The scope of the NIS2 Directive is poised to expand significantly, with a broader range of entities and sectors being obligated to adopt cybersecurity measures. This expansion is projected to contribute to an elevated level of cybersecurity across Europe in the long term, fostering a more resilient digital landscape.

Within the European Parliament, the responsibility for the NIS2 Directive was assigned to the Committee on Industry, Research and Energy. Following meticulous deliberations, the committee approved its report on October 28, 2021, setting the stage for further discussions. Subsequently, the Council concurred with its position on December 3, 2021, signifying a consensus on the way forward.

After a series of negotiations and consultations, the co-legislators reached a provisional agreement on the text of the NIS2 Directive on May 13, 2022. This landmark political accord was officially endorsed by both the European Parliament and the Council in November 2022. The NIS2 Directive officially came into effect on January 16, 2023, initiating a transformative period for EU cybersecurity measures.
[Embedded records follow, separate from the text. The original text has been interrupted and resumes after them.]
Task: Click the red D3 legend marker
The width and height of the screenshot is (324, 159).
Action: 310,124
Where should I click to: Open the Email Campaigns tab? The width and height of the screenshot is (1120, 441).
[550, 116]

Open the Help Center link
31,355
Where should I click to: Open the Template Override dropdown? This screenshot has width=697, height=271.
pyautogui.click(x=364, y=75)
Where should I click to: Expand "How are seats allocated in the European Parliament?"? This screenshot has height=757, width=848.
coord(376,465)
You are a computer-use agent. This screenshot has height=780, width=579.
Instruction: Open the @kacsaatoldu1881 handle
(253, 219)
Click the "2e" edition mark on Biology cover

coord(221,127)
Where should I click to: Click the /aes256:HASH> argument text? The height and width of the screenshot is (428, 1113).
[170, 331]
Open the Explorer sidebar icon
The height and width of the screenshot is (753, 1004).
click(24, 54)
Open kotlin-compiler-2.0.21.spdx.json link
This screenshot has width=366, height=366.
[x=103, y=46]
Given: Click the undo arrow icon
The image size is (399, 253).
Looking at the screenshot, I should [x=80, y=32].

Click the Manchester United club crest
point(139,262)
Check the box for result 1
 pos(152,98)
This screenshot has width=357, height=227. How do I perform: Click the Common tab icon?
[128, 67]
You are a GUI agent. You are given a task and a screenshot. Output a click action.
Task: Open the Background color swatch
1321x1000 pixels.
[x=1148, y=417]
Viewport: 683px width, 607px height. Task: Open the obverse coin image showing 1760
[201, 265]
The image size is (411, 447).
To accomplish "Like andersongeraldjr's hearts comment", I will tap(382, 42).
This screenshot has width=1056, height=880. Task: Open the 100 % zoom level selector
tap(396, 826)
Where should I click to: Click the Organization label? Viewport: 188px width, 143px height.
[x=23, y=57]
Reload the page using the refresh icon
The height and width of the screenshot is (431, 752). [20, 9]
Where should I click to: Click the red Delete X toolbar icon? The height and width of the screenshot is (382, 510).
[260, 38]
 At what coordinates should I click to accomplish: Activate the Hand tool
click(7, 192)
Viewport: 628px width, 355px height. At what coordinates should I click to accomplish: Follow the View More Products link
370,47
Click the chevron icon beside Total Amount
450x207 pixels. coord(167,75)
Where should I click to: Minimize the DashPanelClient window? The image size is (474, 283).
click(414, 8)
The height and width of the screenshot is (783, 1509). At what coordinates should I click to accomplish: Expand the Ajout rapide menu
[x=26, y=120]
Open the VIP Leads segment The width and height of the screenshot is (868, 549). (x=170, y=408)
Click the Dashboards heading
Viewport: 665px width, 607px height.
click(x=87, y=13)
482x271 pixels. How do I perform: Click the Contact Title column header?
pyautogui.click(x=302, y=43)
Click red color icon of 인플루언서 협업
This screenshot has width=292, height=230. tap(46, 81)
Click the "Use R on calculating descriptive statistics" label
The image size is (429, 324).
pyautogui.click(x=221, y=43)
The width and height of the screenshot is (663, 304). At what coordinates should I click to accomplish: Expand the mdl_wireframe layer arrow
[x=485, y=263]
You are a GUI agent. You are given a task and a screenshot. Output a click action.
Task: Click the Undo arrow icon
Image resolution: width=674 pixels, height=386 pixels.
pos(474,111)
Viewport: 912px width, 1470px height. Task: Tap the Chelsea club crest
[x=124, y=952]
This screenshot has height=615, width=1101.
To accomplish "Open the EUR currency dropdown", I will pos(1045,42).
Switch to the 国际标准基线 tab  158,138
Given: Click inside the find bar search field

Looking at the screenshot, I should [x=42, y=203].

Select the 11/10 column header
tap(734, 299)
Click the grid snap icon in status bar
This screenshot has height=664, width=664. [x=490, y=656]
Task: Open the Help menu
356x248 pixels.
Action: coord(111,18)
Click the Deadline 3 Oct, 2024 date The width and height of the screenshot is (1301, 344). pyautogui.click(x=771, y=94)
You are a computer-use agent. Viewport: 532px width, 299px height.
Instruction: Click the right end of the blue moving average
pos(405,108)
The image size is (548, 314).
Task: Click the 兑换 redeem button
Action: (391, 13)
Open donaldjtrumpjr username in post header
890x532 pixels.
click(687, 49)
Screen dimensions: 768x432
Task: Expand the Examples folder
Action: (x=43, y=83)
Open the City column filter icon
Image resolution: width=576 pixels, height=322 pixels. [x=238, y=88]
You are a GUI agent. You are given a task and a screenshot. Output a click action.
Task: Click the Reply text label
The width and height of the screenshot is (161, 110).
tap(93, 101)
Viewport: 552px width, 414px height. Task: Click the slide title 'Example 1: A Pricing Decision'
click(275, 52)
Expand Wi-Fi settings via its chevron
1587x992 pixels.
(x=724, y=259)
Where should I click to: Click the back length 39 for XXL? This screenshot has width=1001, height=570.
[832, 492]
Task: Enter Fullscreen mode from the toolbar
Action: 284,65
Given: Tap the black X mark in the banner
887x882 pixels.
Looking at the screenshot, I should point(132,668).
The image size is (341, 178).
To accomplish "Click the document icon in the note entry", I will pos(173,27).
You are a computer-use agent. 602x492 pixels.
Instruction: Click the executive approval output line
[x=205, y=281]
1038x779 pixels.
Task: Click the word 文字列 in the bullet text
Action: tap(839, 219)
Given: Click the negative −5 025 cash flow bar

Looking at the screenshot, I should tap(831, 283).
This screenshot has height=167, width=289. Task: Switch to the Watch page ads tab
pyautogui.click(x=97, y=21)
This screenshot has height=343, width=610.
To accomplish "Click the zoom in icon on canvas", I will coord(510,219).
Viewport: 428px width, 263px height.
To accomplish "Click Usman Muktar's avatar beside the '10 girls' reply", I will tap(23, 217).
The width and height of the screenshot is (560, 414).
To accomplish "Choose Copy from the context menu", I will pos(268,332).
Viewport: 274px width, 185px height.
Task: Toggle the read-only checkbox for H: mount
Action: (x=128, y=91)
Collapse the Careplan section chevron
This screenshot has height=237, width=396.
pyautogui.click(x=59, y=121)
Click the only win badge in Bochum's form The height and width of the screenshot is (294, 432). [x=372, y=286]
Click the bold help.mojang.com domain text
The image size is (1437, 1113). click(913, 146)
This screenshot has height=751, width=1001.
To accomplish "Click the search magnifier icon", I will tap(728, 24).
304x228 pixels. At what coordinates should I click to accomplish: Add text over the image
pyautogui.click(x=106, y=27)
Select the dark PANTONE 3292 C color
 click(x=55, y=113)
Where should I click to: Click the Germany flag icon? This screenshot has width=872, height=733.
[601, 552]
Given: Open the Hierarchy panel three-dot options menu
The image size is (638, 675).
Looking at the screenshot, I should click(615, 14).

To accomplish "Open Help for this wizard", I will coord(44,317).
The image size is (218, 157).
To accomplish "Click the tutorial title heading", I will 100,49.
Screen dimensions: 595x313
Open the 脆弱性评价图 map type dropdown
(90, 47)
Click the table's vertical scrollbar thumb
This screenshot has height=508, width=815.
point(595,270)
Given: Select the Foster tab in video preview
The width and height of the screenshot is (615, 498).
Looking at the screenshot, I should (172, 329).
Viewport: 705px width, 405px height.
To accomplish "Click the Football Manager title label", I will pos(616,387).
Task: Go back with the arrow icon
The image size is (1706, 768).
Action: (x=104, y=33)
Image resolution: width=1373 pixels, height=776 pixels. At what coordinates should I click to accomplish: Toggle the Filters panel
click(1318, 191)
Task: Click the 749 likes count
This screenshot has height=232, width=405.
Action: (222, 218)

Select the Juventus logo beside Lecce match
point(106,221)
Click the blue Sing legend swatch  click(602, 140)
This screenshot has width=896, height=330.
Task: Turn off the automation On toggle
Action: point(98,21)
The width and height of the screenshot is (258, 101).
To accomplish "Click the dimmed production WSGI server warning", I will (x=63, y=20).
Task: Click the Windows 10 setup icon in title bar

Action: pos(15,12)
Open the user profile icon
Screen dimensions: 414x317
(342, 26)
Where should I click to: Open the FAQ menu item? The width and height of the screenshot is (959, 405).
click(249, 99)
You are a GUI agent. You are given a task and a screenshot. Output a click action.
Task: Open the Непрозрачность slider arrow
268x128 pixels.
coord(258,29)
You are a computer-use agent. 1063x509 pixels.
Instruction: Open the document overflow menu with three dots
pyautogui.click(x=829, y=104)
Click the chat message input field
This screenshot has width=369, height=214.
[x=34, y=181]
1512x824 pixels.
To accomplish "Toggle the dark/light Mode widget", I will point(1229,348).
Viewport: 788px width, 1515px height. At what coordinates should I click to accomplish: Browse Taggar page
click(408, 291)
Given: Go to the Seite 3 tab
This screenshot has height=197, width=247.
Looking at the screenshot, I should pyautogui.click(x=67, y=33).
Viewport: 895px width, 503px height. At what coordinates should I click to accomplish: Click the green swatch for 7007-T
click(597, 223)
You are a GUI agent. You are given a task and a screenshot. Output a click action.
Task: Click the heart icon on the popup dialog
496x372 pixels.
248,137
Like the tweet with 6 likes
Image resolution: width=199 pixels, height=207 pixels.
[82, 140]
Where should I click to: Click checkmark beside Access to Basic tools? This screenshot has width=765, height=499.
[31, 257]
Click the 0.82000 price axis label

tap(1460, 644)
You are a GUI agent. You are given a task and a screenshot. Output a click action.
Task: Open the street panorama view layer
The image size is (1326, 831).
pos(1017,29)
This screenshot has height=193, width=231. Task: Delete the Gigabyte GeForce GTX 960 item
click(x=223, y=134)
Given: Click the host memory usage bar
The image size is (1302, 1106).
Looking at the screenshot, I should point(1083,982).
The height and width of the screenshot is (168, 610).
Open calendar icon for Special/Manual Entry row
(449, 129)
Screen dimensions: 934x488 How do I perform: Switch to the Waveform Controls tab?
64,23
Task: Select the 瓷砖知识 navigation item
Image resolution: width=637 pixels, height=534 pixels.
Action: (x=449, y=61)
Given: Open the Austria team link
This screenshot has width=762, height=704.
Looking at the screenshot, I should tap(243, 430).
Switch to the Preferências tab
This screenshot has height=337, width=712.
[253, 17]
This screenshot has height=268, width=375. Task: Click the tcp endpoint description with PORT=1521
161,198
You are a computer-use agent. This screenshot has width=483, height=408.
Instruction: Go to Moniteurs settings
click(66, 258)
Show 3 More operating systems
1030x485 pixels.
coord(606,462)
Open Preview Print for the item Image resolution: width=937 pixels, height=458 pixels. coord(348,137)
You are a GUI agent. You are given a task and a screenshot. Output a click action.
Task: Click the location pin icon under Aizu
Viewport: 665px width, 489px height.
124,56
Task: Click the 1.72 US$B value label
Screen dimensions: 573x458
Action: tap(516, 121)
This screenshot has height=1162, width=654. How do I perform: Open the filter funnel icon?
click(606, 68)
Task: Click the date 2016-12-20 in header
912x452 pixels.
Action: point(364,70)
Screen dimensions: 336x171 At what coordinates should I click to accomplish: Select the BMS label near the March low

Member States have been granted a period of 21 months, until October 17, 2024, to transpose the measures outlined in the NIS2 Directive into their respective national laws. This timeline underscores the EU's commitment to fostering a collaborative and secure digital environment.

The release of the comprehensive briefing on the NIS2 Directive by the European Parliament underscores the EU's dedication to safeguarding its digital landscape. As cyber threats continue to evolve, the NIS2 Directive stands as a testament to the EU's proactive approach in enhancing cybersecurity and reinforcing its collective resilience against digital adversaries.